FPI tak butuh-butuh amat dengan SKT yang hanya digunakan untuk mendapatkan bantuan pendanaan dari Pemerintah. FPI tak butuh minta bantuan ke Pemerintah. Kira-kira begitulah sikap Ormas tersebut saat ini.
Polemik SKT
Namun sepertinya polemik terus berlanjut. Sekjen MUI Anwar Abbas dikabarkan meminta Pemerintah menerbitkan perpanjangan SKT FPI. Dia juga meminta FPI diajak berdialog untuk kemajuan bangsa.
Permintaan Sekjen MUI ini seperti ditanggapi agak nyelekit oleh Menkopolhukam Mahfud MD yang menegaskan permintaan SKT FPI tidak bisa diwakilkan. SKT harus diajukan langsung oleh FPI.
“SKT itu tidak bisa diminta (diwakilkan) oleh orang lain, termasuk Majelis Ulama Indonesia sekalipun, termasuk oleh malaikat sekalipun,” ujar Mahfud di Kantor Kemenko Polhukam, Jakarta, sebagaimana banyak diberitakan media pada kamis (26/12).
Pernyataan Mahfud ini kemudian ditanggapi agak emosi oleh FPI dengan menyebut Mahfud bakal minta ampun jika benar didatangi malaikat pencabut nyawa, Izrail.
“He-he-he… penodaan agama tuh… pakai bawa-bawa malaikat. Nanti kalau didatangi malaikat Izrail beneran, baru minta-minta ampun,” kata Sekretaris Umum FPI Munarman dalam keterangannya, untuk menjawab pernyataan Mahfud Md (Detik.com, 27/12/2019).
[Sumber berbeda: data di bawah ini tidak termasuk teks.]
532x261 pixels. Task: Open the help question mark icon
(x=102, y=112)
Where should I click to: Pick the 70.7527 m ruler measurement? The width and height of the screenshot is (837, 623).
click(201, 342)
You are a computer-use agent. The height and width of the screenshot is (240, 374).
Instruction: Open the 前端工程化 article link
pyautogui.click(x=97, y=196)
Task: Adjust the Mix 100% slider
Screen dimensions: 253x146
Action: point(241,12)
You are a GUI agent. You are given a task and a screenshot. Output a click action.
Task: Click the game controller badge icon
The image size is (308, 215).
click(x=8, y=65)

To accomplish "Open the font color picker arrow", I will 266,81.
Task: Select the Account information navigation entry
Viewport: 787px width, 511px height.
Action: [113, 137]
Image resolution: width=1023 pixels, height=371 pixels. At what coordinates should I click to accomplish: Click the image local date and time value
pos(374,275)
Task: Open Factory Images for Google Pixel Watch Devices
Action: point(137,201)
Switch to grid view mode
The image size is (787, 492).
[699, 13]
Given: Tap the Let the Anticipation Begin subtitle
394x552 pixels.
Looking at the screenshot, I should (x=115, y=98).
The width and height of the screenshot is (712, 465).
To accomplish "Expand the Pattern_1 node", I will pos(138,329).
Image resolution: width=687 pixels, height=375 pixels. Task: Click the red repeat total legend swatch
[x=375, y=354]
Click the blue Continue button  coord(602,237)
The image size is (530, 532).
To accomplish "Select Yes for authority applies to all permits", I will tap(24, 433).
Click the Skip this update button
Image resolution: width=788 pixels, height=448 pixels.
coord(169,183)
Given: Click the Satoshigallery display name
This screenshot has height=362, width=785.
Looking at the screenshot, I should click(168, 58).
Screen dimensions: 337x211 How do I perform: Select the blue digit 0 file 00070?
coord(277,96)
Waduh kok jadi malaikat dibawa-bawa segala. Saya heran juga kenapa tetiba Menkopolhukam menyebut malaikat dan Sekjen FPI kaitkannya dengan malaikat izrail. Mudah-mudahan ketegangan ini tidak berlanjut.
Tanpa Konsekuensi Hukum
Dari pihak FPI, Munarman menyebut bahwa pihaknya saat ini mengalami kesulitan dalam hal komunikasi karena berhadapan dengan pihak yang disebutnya tidak konsisten. Munarman menegaskan FPI telah menjalankan semua proses terkait perpanjangan SKT.
SKT FPI sendiri telah habis masa berlakunya sejak 20 Juni lalu. FPI lalu mengajukan perpanjangan SKT. Akan tetapi, berkas dikembalikan oleh Kemendagri lantaran ada syarat yang belum dipenuhi.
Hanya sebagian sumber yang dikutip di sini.